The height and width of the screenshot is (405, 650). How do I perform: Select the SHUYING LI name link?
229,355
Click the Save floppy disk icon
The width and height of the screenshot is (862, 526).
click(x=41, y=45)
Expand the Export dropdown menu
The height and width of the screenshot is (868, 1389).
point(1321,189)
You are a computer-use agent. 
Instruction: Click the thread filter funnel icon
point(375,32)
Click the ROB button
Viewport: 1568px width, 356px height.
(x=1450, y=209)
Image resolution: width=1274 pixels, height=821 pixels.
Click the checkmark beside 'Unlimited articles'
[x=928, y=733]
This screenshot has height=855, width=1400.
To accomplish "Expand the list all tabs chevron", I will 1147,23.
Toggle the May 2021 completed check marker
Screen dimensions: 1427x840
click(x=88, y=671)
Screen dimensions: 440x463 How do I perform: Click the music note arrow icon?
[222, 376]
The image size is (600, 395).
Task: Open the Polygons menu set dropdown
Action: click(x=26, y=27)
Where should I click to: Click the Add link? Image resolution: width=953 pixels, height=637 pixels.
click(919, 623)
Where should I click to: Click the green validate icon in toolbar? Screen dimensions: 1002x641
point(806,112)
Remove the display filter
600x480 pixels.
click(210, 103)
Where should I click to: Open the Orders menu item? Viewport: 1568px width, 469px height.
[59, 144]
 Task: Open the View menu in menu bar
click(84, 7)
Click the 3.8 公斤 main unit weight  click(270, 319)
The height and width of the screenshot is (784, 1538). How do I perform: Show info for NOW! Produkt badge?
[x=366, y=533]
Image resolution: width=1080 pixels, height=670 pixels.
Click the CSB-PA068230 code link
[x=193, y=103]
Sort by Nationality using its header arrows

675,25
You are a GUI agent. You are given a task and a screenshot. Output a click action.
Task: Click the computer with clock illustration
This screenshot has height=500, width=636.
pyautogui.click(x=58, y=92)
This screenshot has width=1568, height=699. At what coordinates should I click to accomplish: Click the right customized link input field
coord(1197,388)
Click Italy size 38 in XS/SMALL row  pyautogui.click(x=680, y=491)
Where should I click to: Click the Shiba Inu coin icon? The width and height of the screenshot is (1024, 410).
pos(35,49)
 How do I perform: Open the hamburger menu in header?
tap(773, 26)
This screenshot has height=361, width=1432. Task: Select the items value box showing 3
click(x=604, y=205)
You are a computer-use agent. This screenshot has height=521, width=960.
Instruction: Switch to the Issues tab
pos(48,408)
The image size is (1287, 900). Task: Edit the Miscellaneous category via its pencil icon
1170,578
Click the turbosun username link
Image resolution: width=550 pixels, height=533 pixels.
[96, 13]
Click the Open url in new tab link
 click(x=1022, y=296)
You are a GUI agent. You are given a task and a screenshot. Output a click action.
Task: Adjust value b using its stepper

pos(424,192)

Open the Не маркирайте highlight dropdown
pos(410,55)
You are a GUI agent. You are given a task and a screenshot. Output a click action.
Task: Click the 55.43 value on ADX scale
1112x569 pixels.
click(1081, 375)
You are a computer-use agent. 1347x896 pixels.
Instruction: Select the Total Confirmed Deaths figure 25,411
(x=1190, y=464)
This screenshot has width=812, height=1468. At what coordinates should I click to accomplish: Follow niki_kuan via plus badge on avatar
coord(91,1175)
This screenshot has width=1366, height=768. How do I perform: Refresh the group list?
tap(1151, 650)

+-------+

## YOUR GOAL:
Check each line of the records above for the word "computer" and report how many lines have it, as a number only.

## EXERCISE RESULT:
4